On Tue, Oct 21, 2003 at 11:28:11PM -0400, John E. Malmberg wrote:
There are approximately 235 global and static variables in rsync, and
of those 105 are obviously never modified after the fork() takes place. That may be the case for several of the others, like the 10 in batch.c
As the use of the remaining ones are identified, that issue is easily fixed. What I need to do is map the routines called by the receive process/thread to see what static/global variables that they modify.
If you put the ones that get modified post-fork into a thread-local structure there is a reasonable chance of that getting into mainline.
Now what would be more acceptable:
Adding a context parameter to all the routines that reference the global/static variables that are currently shared?
or
Having each routine that uses those type of variables to go through the work of determining which thread that they are in?
It seems to me that adding the context parameter would make it easier to maintain, and have a lower overhead.
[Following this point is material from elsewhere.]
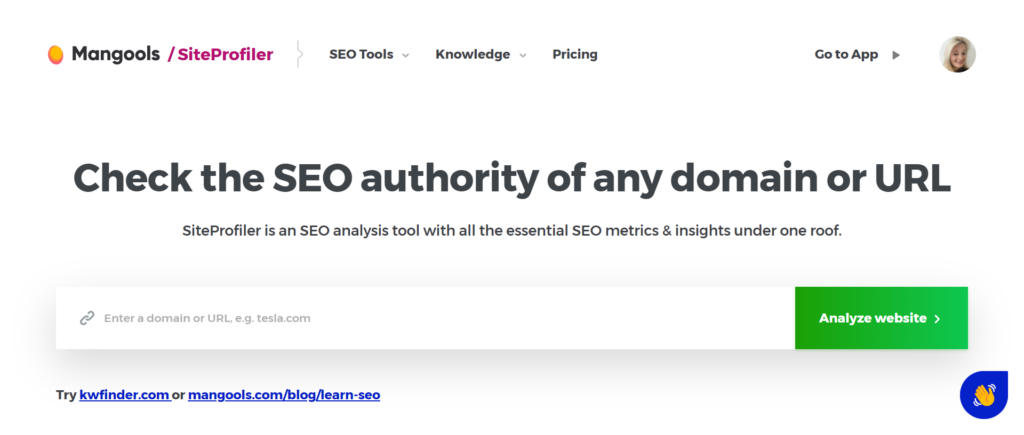Click the Go to App link

click(846, 55)
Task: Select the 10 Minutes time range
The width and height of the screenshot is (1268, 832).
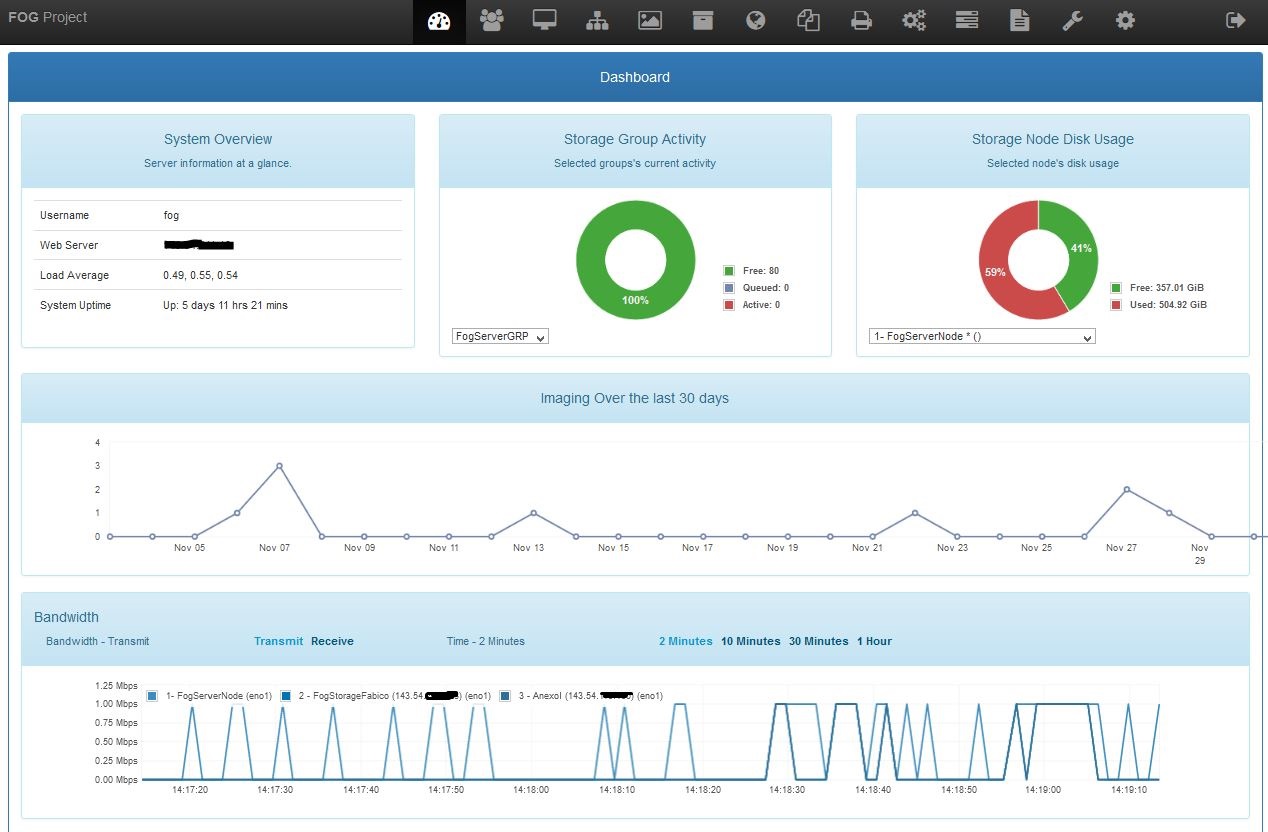Action: point(750,642)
It also saves having thread lookup calls added to the routines.
In some other cases, it looks like the sharing should not hurt, but their should be some synchronization.
Since there are only two processes or threads that need to be tracked, while the parameter could be a pointer to global structure, it can be disruptive to put all the local thread specific static values in that structure. Mainly because a lot of them have the same symbol names, just different scope.
So there could be a global variable that is void * recv_context, and a void * send_context for the sender for completeness.
A routine that needs separate local static variables would check the context parameter passed to it against one of those pointers, and then use the appropriate set of local variables.
With this, the static variables would become an array, and the context parameter would determine if index 0 or 1 was used.